The second set of global and Canadian ad spend predictions in as many days have been released: yesterday GroupM released its estimates, and today it’s Publicis media shop Zenith’s turn.
Zenith’s predictions were overall more modest than GroupM’s, but there are still areas to watch in Canada.
The numbers
While GroupM predicts that Canada will finish the year with an estimated US$12 billion in recorded ad spend, Zenith puts that total at just under CAD$14.3 billion (US$11 billion). Its growth is also more modest than that predicted by GroupM, clocking in at 2.2% for this year.
Over the next four years, Canada’s ad market is expected to make modest gains of between 0.8% and 2%, but in 2022 that rise will be slightly more rapid at just under 3.9% year-over-year. In 2022, Canadian brands will spend an estimated CAD$15.3 billion on ads, according to Zenith.
Of that $15.3 billion, 58.8% will go toward internet advertising. It’s the most rapidly rising form of ad spend in the country, at just over 5% per year. (Zenith defines internet advertising as all display, including sponsorship and on-page awareness campaigns, search, classified, mobile and email).
OOH is also growing at an average of 1.9% per year over five years; by 2022, it will come to $767 million in Canadian ad spend.

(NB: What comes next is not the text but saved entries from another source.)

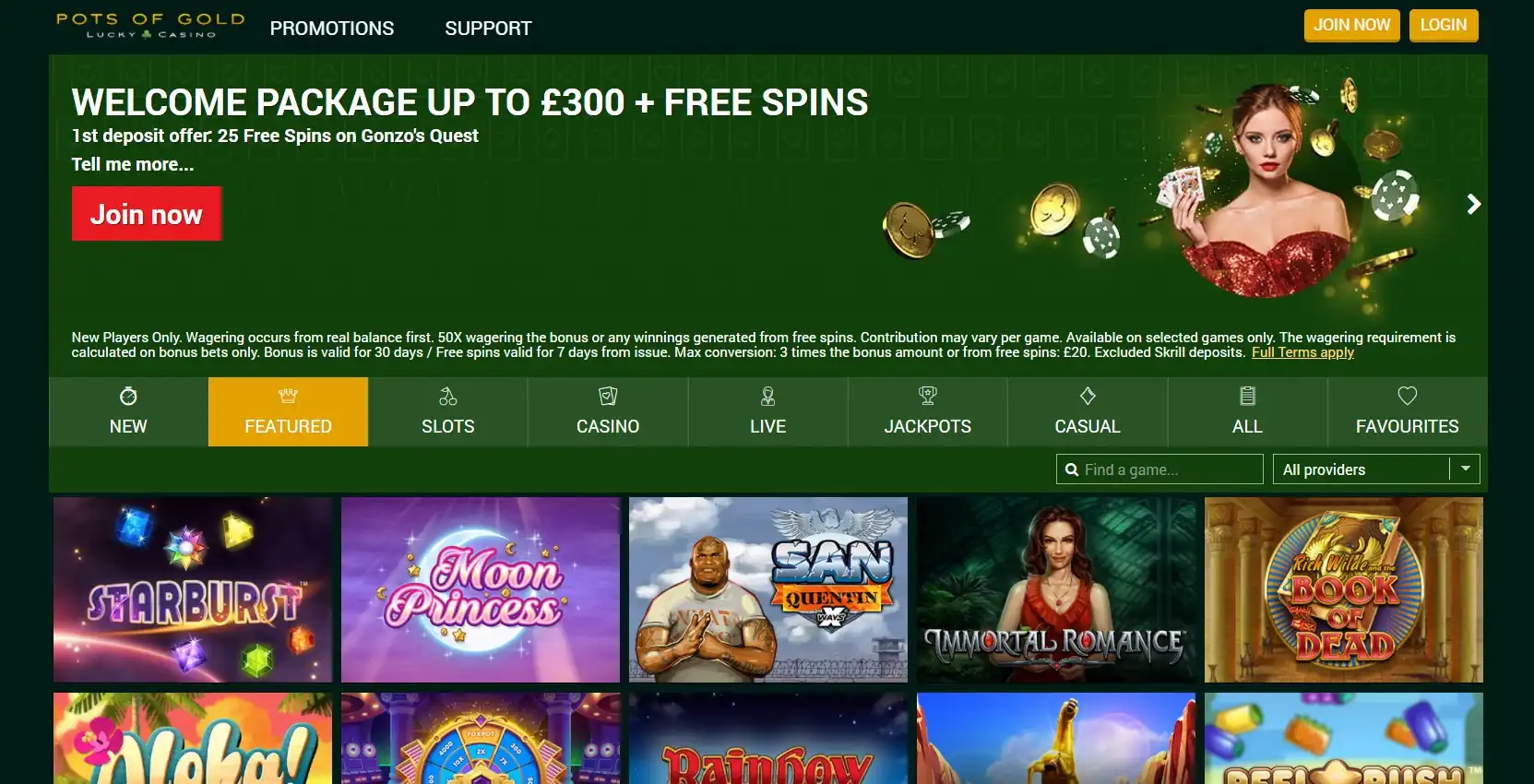Focus the Find a game search field
The image size is (1534, 784).
[1159, 469]
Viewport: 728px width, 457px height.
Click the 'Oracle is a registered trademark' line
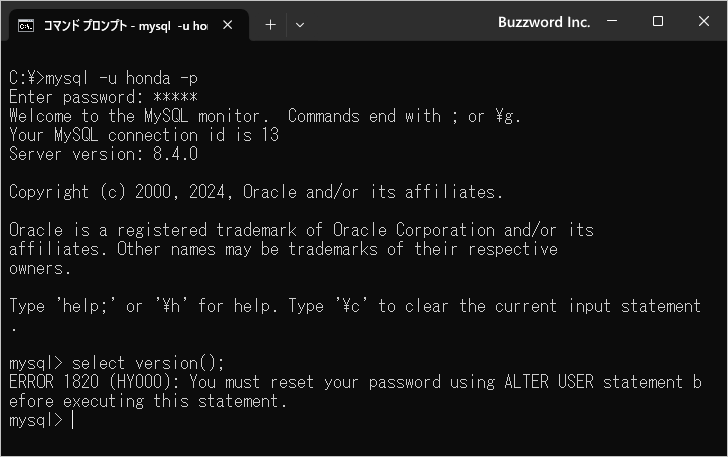point(301,230)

The biggest disparity between Zenith and GroupM’s calculations is in television spend; while GroupM predicted modest growth over the next several years, between 2018 and 2022 Zenith’s experts believe TV will see subtle losses to its ad spend (from just under $3.2 billion in 2018 to $3 billion in 2021) before rebounding slightly in 2022 ($3.01 billion). Overall, Zenith puts TV’s five-year growth at an average of -1.2% per year.
The drivers
As with previous reports, Zenith still has not observed a major effect on ad spend from the legalization of cannabis, due in large part to marketers, vendors and broadcasters still trying to understand, navigate and create processes to legally advertise in the category.
However, Zenith has shown early inklings of CPG and health and beauty emerging as partners for the cannabis category. OOH seems to be emerging as the dominant media channel for the category in Canada – which may surprise some, given most provinces’ legislation states that cannabis can only be advertised in strictly age-gated areas. However, place-based advertising in restobar locations, as well as VIP cinemas that only allow age-of-majority patrons in, are popular outlets for cannabis ad spending.
Despite a much lower share than usual, newspapers did see a slight increase in 2019, per Zenith; the lift of just under 15% was attributed to “the still strong demand from an aging population,” as well as newspaper’s strength within financial and automotive categories.
The relative stability of mass reach mediums like TV and radio are not attributed to audiences – which Zenith describes as “slowly eroding” – but to inventory decreases and stable demand, driving up CPMs. The growth in TV down the line will be due to broadcasters getting better at “integrating digital-style offerings” into their buying platforms, such as additional data layering.
OOH’s increase is largely due to the promise of increased digital inventory as more and more electronic boards are installed. Additionally, as measurement strategies and programmatic capabilities improve, so too does the long-term health of the medium.
While digital advertising is growing for all the right reasons, Zenith noted that the proportion of consumption-versus-spend on video is not as well-aligned with other aspects of online advertising; most online video viewing isn’t monetizable, such as Netflix, Amazon Prime, Crave and other VOD services.